Leestekst:
****************
6. In het terugkeerbesluit in deze zaak, als onderdeel van de meeromvattende beschikking van 2 december 2020, heeft verweerder niet expliciet vermeld naar welk land eiser geacht wordt terug te keren. Verweerder heeft alleen vermeld dat eiser Nederland onmiddellijk moet verlaten. Naar het oordeel van de rechtbank blijkt uit de motivering van de meeromvattende beschikking evenmin ondubbelzinnig naar welk land verweerder verwacht dat eiser terugkeert. Zo staan in de beschikking zes aliassen van eiser vermeld. Twee daarvan vermelden dat eiser de Libische nationaliteit bezit. Eiser heeft geen documenten overgelegd waaruit zijn nationaliteit onomstotelijk is vast te stellen. Verder wordt in de motivering van de beschikking, anders dan in de Afdelingszaak van 2 juni 2021, nergens over terugkeer naar (in dit geval) Tunesië gerept. De enkele stelling van verweerder ter zitting dat het voor eiser duidelijk moet zijn geweest naar welk land hij zou moeten terugkeren, omdat in de asielbeschikking is getoetst aan Tunesië als veilig land van herkomst vindt de rechtbank, bezien in het licht van het voorgaande, onvoldoende.
7. Conclusie is dus dat verweerder in het besluit van 2 december 2020 niet heeft vermeld naar welk land de vreemdeling moet terugkeren. Evenmin blijkt dit ondubbelzinnig uit de motivering van dat besluit. De rechtbank is daarom van oordeel dat verweerder het besluit ten onrechte heeft aangemerkt als het terugkeerbesluit dat aan de maatregel van bewaring van 22 maart 2021 ten grondslag gelegd mocht worden.
****************
Gegevens:

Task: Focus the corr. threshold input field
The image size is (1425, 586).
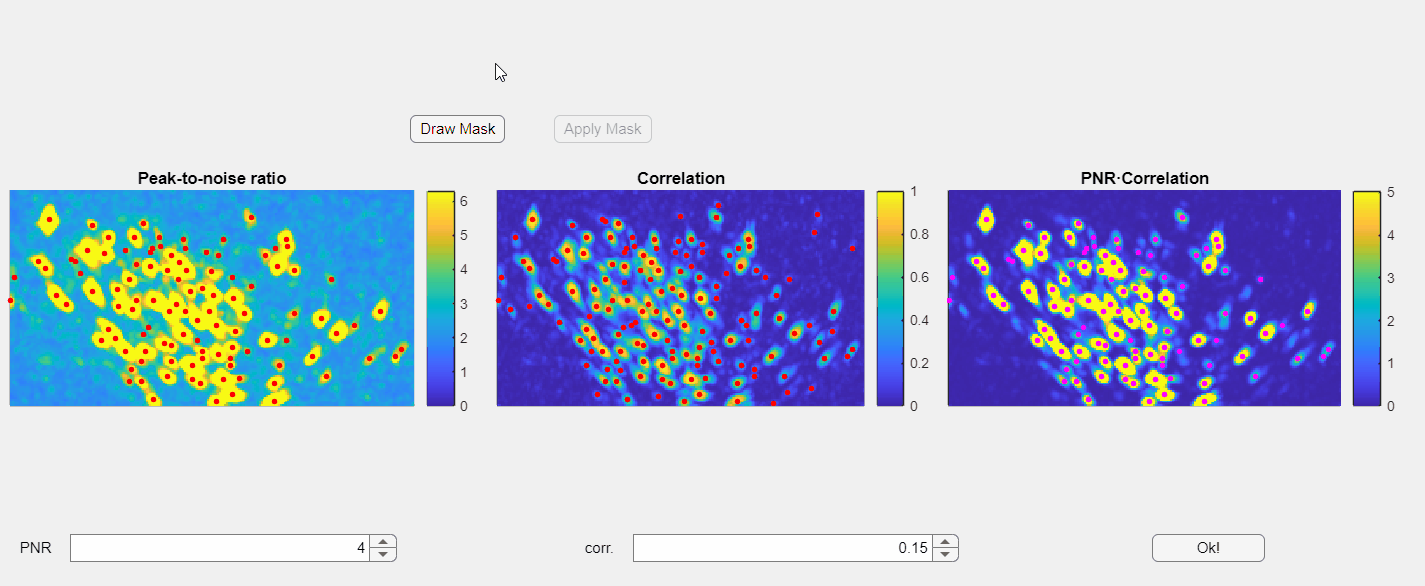Action: (782, 548)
****************
Opdracht:
Geef uit de tekst over het terugkeerbesluit hierboven letterlijk het stuk weer dat begint bij "7. Conclusie is" en eindigt bij "gelegd mocht worden.".

Uitwerking:
7. Conclusie is dus dat verweerder in het besluit van 2 december 2020 niet heeft vermeld naar welk land de vreemdeling moet terugkeren. Evenmin blijkt dit ondubbelzinnig uit de motivering van dat besluit. De rechtbank is daarom van oordeel dat verweerder het besluit ten onrechte heeft aangemerkt als het terugkeerbesluit dat aan de maatregel van bewaring van 22 maart 2021 ten grondslag gelegd mocht worden.